Consider the following classical configuration:

Let's change a few things, lets assume that:

1. There is no applied current on the wire & it's stationary.
2. The external magnetic field was from a electromagnet that varies over time.

The wire is a thin piece of conductor surface, and the varying magnetic field is perpendicular to it's surface, wouldn't there be eddy currents on the surfaces to react to the change in magnetic field?

As per Eddy current's description:

Eddy currents are loops of electrical current induced within conductors by a changing magnetic field in the conductor according to Faraday's law of induction. Eddy currents flow in closed loops within conductors, in planes perpendicular to the magnetic field. - [2]

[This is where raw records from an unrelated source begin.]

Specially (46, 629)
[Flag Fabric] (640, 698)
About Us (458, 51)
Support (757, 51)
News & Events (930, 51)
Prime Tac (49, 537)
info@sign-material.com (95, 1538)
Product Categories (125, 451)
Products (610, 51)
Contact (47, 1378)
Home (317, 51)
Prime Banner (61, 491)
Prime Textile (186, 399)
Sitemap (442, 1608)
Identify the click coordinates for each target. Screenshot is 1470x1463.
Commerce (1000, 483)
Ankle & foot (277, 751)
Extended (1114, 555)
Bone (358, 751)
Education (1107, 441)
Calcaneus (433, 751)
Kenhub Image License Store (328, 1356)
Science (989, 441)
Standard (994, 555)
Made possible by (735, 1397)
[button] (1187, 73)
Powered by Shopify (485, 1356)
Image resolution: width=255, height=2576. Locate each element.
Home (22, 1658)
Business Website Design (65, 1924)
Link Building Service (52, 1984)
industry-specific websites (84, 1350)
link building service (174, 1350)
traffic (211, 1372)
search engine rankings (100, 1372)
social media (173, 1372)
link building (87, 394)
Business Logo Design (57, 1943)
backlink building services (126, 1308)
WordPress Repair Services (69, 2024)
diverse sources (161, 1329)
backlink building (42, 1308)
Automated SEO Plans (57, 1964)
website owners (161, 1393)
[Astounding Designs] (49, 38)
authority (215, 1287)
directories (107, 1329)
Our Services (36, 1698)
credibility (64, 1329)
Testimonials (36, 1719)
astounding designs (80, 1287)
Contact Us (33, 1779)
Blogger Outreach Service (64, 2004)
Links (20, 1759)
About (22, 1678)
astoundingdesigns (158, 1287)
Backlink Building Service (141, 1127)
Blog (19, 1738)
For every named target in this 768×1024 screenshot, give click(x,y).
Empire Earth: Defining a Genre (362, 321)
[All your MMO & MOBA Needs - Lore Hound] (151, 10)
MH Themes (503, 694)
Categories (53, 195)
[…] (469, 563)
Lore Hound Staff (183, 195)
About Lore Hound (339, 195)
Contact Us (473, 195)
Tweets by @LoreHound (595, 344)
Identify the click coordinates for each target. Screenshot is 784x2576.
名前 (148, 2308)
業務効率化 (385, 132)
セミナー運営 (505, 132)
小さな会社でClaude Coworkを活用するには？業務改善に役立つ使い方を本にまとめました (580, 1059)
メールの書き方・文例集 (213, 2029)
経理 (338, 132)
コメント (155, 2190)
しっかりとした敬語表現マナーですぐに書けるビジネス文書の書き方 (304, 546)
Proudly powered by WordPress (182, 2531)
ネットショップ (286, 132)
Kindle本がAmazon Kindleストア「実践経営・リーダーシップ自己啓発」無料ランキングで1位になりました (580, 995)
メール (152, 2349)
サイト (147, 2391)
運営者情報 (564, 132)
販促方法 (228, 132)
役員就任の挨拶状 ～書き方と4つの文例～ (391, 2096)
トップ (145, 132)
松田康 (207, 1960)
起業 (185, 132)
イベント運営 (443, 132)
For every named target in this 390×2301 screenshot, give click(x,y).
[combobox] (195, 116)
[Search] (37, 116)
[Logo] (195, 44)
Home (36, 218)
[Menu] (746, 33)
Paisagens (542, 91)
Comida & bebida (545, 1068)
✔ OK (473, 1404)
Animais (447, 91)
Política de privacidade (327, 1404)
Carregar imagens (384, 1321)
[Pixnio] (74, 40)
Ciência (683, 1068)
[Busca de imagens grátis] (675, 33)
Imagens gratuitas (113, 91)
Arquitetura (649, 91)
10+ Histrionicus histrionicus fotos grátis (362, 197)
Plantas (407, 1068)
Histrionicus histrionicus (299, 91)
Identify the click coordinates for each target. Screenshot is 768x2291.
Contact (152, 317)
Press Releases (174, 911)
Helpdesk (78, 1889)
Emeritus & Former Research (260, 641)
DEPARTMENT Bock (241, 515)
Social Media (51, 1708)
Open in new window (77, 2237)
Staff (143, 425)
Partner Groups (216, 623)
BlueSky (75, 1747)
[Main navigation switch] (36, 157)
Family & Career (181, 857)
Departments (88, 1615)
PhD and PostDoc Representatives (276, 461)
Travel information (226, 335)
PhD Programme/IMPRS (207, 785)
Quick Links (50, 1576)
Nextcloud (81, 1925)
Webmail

Eddy currents don't depend on the size of an area, but on the continuity of conductivity of that area?

[2]: https://en.wikipedia.org/wiki/Eddy_current#:~:text=Eddy%20currents%20(also%20called%20Foucault's,perpendicular%20to%20the%20magnetic%20field.

Of course they would. That is a basic principle of magnetic shielding against alternating magnetic fields. Moreover, the eddy fields have a certain intrusion depth (called the Skin depth) that depends on the frequency of the varying field (assuming that we only consider a single sinusoidal variation) and the conductivity of the material. The higher the frequency, the smaller the intrusion depth/Skin depth, whereas static magnetic fields have infinite depth (assuming an idealistically non-magnetic material, i.e. $$\mu_r=1$$). The fact that the dynamic magnetic field gets expelled from the conductor could be considered as kind of a diamagnetic effect, and similarly to those it can lead to magnetic levitation for strong fields and appropriate geometric designs (see for example this video). The expulsion can also be considered a manifestation of Lenz' law, that is, as you properly phrased it, the currents "react to the change in magnetic field".